Select the lines below containing the word "options".

━━ Entries shown

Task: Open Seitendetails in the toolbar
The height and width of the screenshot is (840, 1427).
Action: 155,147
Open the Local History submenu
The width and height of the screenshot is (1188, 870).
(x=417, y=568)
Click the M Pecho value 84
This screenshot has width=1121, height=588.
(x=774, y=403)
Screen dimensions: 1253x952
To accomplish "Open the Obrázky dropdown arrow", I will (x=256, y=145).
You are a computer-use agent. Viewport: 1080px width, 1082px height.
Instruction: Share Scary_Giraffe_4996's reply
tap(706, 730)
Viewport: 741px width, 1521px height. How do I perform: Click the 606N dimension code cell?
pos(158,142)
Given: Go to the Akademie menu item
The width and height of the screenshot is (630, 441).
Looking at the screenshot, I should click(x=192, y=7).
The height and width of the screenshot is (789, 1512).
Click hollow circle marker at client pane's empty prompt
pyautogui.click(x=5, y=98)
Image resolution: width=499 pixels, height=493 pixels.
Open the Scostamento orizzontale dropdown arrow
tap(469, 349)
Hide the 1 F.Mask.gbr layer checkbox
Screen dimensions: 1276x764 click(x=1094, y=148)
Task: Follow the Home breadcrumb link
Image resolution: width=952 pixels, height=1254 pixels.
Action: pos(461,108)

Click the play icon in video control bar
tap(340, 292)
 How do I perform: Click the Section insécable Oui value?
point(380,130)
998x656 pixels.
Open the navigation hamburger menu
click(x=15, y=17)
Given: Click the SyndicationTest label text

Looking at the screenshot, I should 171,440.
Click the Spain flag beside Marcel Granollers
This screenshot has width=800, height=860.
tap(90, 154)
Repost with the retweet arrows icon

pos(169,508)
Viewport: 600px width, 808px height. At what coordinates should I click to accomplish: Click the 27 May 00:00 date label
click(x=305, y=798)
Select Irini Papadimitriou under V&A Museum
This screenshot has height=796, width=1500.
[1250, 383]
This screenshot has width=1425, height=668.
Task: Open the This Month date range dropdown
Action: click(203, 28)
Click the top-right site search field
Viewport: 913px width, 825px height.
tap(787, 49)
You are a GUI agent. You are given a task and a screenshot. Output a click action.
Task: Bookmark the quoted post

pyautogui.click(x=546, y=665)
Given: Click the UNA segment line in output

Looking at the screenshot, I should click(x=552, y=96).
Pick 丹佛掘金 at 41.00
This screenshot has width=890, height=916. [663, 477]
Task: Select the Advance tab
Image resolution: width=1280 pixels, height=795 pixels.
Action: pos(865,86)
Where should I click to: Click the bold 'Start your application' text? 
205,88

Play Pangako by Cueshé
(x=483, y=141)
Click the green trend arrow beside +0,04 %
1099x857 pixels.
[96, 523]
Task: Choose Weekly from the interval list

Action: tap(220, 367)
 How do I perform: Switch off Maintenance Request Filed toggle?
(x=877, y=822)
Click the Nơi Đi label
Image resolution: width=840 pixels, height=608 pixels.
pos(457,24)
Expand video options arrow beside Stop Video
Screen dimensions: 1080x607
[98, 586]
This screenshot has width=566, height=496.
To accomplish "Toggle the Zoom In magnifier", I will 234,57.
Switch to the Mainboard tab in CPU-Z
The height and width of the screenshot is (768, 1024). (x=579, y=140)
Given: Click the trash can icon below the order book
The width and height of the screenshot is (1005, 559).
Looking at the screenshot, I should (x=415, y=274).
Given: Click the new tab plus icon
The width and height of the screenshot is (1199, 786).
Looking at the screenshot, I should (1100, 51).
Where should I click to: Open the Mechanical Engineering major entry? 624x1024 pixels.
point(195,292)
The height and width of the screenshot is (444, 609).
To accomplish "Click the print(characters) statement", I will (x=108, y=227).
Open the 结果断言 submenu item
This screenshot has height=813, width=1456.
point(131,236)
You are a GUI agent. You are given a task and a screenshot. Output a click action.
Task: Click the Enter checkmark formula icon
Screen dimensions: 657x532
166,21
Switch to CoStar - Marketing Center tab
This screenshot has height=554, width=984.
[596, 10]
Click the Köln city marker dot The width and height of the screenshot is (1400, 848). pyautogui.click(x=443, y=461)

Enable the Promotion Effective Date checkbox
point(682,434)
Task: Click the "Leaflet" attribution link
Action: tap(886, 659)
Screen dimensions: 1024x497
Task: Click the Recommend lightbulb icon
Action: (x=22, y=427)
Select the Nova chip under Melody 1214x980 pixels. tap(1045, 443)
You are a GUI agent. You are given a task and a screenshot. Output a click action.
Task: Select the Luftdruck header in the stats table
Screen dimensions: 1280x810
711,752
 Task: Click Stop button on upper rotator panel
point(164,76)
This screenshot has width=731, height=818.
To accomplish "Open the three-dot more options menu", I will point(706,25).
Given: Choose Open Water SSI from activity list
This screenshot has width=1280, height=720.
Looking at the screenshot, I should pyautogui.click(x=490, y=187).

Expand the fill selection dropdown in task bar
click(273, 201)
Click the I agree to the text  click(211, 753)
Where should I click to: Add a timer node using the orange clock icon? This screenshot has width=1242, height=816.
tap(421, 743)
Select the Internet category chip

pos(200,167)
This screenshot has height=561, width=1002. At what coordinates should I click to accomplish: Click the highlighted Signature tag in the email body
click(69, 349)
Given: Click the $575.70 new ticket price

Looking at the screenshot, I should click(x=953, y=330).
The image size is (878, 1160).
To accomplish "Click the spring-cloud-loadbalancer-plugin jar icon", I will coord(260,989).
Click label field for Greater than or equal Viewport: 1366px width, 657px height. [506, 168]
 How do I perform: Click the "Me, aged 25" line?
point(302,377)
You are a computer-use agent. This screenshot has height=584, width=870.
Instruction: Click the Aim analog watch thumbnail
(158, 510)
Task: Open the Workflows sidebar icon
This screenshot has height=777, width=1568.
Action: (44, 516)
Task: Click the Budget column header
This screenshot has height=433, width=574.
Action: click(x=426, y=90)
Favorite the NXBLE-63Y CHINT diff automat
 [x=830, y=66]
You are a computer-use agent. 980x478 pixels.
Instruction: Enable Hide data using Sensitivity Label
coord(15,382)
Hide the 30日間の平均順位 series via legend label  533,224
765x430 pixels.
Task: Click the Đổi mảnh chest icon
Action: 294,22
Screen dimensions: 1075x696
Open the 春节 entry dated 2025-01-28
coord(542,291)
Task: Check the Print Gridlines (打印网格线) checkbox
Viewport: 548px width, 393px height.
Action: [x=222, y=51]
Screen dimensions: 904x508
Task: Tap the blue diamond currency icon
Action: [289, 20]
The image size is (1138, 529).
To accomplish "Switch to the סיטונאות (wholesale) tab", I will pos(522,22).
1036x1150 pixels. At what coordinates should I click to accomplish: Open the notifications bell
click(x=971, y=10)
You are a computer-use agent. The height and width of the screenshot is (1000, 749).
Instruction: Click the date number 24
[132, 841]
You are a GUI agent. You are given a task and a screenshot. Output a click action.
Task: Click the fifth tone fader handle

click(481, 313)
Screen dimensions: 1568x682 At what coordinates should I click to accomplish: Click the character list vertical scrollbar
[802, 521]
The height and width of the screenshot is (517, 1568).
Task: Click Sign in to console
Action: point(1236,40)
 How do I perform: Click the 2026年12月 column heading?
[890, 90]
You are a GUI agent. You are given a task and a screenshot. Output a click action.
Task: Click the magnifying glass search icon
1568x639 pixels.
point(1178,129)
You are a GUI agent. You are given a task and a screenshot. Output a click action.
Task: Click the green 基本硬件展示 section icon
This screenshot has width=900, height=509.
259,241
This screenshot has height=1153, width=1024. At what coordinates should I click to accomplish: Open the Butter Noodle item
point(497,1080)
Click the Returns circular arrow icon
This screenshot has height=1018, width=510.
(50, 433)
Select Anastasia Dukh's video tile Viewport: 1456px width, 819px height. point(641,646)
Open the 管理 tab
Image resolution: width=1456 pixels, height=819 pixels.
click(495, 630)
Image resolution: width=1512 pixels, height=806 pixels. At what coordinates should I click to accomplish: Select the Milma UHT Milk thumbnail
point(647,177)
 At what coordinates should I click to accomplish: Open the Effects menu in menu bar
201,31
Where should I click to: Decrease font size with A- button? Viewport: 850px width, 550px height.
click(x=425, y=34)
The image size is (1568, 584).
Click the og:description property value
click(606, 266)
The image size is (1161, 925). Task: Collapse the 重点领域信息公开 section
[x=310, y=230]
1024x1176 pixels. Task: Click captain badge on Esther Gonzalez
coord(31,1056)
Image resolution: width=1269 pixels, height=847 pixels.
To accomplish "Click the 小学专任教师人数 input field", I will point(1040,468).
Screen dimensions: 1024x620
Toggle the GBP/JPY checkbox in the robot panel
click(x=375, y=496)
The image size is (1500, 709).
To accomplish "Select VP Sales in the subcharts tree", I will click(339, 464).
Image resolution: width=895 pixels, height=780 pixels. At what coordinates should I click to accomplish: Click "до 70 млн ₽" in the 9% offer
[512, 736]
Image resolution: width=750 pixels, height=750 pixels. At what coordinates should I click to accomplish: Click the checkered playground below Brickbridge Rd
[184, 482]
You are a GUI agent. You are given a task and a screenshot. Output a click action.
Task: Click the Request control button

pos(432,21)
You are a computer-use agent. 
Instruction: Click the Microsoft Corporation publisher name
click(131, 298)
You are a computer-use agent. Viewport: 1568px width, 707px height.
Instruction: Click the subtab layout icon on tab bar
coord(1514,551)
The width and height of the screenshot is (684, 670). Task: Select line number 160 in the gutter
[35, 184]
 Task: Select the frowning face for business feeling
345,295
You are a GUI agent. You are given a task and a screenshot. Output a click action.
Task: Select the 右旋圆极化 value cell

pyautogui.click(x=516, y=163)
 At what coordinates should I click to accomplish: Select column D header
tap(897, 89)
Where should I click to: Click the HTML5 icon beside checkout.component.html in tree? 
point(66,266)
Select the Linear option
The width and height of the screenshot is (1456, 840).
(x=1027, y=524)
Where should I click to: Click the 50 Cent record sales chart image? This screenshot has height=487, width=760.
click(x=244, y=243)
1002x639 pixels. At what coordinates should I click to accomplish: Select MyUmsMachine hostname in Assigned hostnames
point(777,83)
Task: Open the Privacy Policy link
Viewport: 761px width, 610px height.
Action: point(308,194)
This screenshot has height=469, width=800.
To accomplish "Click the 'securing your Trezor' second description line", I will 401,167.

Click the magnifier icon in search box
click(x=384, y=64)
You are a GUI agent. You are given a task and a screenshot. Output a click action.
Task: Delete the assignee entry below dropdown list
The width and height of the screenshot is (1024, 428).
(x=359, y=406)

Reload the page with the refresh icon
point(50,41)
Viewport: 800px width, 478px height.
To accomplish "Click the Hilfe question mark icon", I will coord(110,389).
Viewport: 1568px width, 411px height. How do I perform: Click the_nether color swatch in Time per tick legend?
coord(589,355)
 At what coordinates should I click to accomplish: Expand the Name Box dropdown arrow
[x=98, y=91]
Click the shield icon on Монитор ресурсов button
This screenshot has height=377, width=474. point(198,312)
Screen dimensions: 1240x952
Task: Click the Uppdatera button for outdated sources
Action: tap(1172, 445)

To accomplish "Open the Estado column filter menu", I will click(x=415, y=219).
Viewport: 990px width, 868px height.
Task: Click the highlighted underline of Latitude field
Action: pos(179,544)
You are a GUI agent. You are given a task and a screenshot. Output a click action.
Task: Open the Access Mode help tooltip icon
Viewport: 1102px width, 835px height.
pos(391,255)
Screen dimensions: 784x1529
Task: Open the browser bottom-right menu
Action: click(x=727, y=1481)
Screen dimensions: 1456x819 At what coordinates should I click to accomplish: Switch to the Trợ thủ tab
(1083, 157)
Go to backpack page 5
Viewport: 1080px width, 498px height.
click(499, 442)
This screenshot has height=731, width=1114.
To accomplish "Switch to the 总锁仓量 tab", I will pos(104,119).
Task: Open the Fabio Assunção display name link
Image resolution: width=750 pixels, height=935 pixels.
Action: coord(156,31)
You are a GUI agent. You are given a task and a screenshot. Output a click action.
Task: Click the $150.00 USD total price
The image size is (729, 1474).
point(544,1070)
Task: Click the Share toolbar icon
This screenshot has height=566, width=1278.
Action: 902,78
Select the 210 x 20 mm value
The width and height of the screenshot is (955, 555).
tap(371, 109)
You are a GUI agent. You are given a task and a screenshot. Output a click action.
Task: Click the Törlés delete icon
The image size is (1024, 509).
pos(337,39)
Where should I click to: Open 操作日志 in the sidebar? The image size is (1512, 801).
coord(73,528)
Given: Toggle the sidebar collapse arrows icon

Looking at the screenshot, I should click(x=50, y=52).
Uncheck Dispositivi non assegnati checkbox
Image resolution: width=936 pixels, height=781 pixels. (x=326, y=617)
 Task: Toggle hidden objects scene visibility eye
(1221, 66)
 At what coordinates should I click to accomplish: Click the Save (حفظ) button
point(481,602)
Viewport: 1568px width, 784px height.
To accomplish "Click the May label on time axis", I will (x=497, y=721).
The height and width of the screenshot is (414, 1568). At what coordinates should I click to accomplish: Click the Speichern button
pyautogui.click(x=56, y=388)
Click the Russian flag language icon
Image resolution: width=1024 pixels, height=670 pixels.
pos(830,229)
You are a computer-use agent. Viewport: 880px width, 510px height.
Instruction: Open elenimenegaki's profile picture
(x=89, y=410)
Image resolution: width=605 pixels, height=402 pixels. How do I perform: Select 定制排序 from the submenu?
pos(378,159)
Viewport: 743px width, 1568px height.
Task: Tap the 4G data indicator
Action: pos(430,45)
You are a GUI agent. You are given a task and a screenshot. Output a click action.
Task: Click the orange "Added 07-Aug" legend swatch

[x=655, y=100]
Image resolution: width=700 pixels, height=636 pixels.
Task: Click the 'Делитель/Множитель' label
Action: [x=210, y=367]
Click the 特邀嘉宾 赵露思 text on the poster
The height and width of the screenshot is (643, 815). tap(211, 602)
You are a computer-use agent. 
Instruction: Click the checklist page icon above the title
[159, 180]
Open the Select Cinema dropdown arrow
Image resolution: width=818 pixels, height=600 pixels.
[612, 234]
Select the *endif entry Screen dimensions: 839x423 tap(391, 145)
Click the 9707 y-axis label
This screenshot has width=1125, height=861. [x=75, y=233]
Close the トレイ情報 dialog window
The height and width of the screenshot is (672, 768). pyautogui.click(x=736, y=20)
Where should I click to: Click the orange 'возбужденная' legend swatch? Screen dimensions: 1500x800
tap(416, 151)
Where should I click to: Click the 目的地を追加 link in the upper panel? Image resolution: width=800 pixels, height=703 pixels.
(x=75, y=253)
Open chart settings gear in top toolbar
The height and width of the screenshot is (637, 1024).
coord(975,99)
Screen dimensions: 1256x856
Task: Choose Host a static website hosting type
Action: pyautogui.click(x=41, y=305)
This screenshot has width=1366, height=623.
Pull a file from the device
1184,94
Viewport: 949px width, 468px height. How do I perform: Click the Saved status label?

━━━━

:: Reply to the task ::
Expand video options arrow beside Stop Video
To accomplish "Open the three-dot more options menu", I will point(706,25).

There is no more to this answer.